Dr Claire David is the Academic Director of the Master’s Stream AI for Science as well as a Resident Researcher in Machine Learning.
She first obtained a Master’s of Engineering at the Institut National des Sciences Appliquées (INSA) in Toulouse, France, before switching gears with a PhD in Particle Physics at the University of Victoria in Canada. After a postdoctoral fellowship at DESY in Hamburg, Germany, Claire got a position as Assistant Professor at York University in Canada and was jointly appointed as Research Scientist at the Fermi National Accelerator Laboratory (FNAL). She co-founded the Canadian effort on the Deep Underground Neutrino Experiment (DUNE), which is a future detector to be hosted by the US laboratory Fermilab near Chicago, Illinois. Her main expertise is, however, in collider physics: she has 10+ years’ experience working for the ATLAS Experiment, which is one of the detectors of the Large Hadron Collider (LHC) at CERN, on both data analysis and detector upgrade. During the academic year 2022-2023, Claire took a leave and visited eight African countries – all AIMS centres – to teach Machine Learning and give seminars about her research.
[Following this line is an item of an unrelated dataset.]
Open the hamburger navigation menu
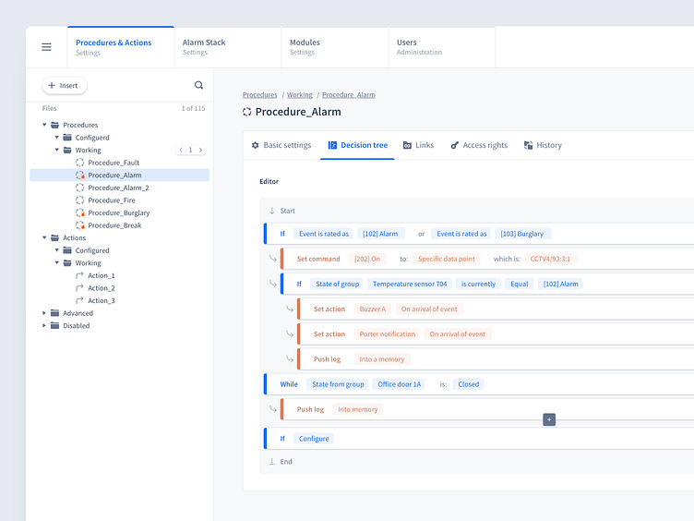point(46,47)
Beside experimental particle physics, Claire’s interests range from ethics in AI, sustainability to education in Africa. If not at AIMS, she can be found outside doing endurance sports.
Dr. Edna Milgo is a seasoned ICT expert with over 10 years of experience in Artificial Intelligence (AI), Machine Learning (ML), and Data Science (DS) specializing in AI design, ML algorithms and Stochastic Optimisation techniques.
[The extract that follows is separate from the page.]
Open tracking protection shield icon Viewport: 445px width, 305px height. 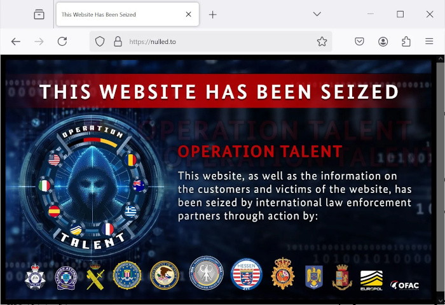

Her background includes teaching AI courses, leading AI research projects, capacity building, keynote speaking and AI consultancy. Recent projects include development of a population scoring model for targeted decision-making, predictive models in medical research and a bayesian ML based adaptive learning algorithm among others. Dr. Edna holds a Ph.D. in Artificial Intelligence from Vrije Universiteit Brussel - Belgium and a M.Sc in Information Security from Columbus State University - USA. She has published extensively in refereed journals and presented at international conferences.
Dr Charles Ndung’u Ndegwa is a postdoctoral researcher at Laboratoire Interdisciplinaire des Sciences du Numérique (LISN), CNRS, Université Paris-Saclay in France.
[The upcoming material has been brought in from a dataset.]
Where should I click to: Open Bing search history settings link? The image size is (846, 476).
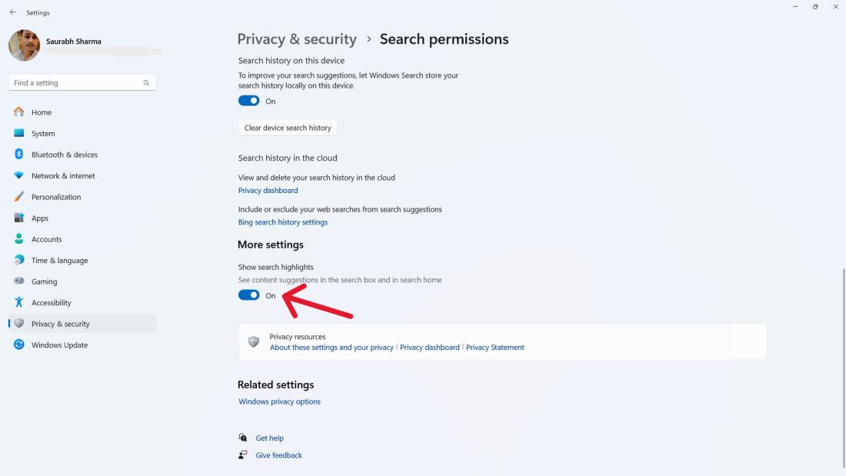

His research applies machine learning and data-driven approaches to complex data analysis problems in physics and high-energy experiments. He holds a Ph.D. in Physics from the University of Nairobi, where he taught machine learning and computational physics and supervised student research projects. His work combines expertise in physics, machine learning, and data science to address challenges in scientific data analysis and interdisciplinary research. At LISN, he collaborates with physicists and data scientists to advance data integration and modeling techniques for large-scale experiments. He has experience applying unsupervised learning methods, anomaly detection algorithms, and other data analysis workflows to multidisciplinary scientific datasets. His background bridges computational physics and AI-driven data analysis, with an emphasis on collaborative research across scientific domains.
Dr. Kinyua Gikunda is an AI and data science expert with over 8 years of experience in developing machine learning and predictive analytics across climate, finance, health, and public policy domains.
He serves as Head of the Department of Information Technology at Dedan Kimathi University of Technology and has led grant-funded projects, including the UK-Kenya AI Challenge Fund and the GRAIN initiative on responsible AI. His expertise spans data engineering, cloud infrastructure, semantic modeling, and AI for sustainable development. Kinyua has implemented scalable AI systems for gender-inclusive policymaking, and precision agriculture. He has supervised several MSc and PhD students and played a key role in curriculum design. With a strong background in ICT project management under government programs, he bridges technical innovation with policy impact and capacity building for inclusive digital transformation.